Print all of the data below exactly as it appears, leaving out every image.

========

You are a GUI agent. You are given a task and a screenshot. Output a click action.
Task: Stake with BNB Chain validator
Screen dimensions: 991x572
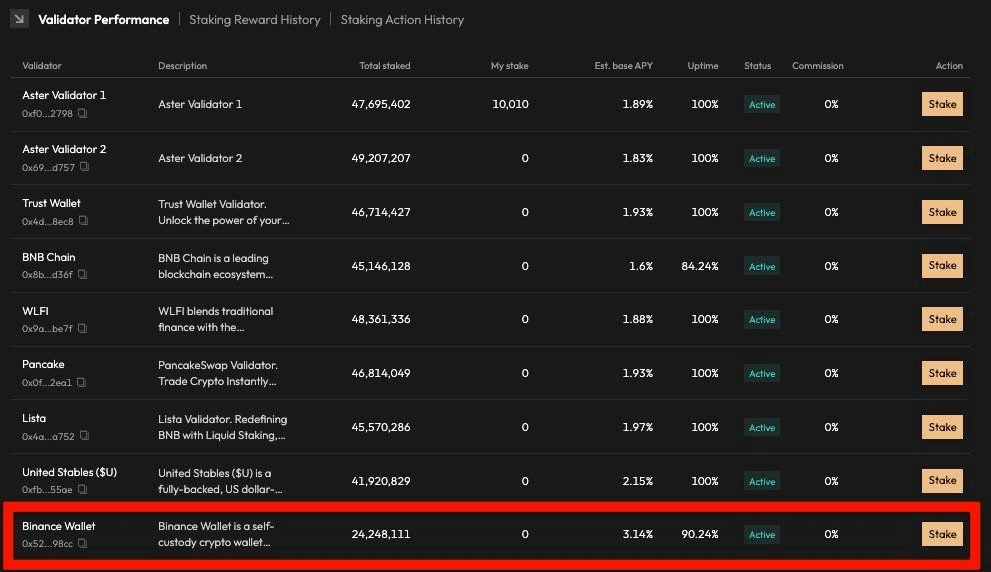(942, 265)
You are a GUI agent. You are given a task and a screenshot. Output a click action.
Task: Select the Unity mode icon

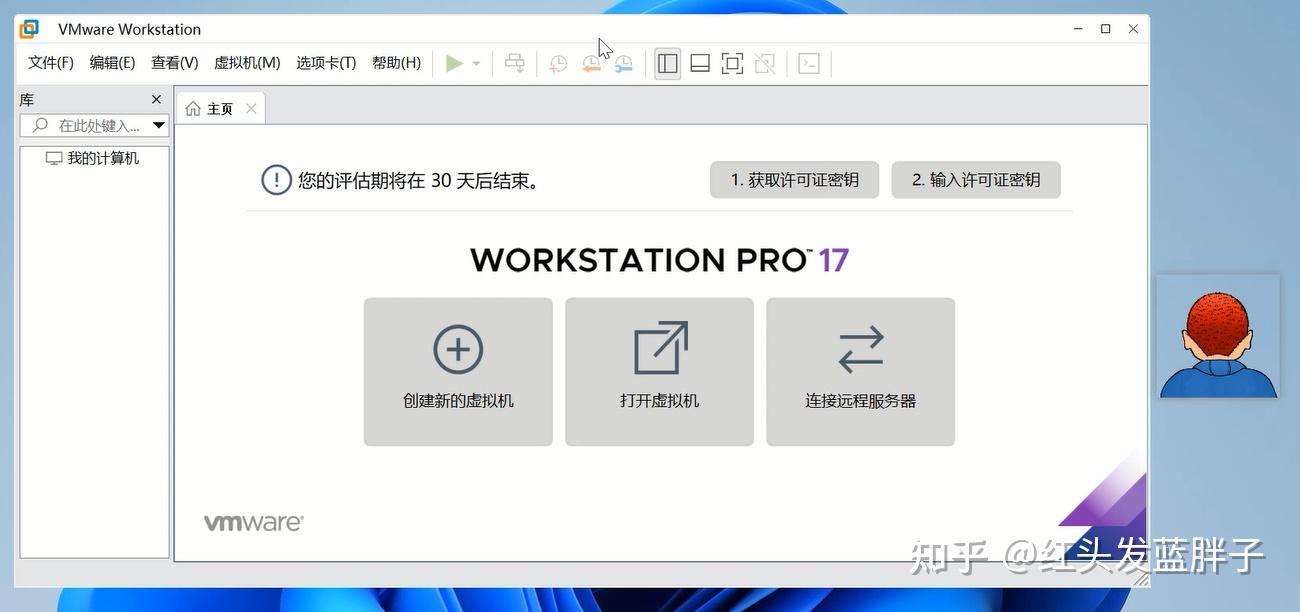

========

> [Task response]:
You are a GUI agent. You are given a task and a screenshot. Output a click action.
Task: Stake with BNB Chain validator
Screen dimensions: 991x572
(942, 265)
You are a GUI agent. You are given a task and a screenshot. Output a click action.
Task: Select the Unity mode icon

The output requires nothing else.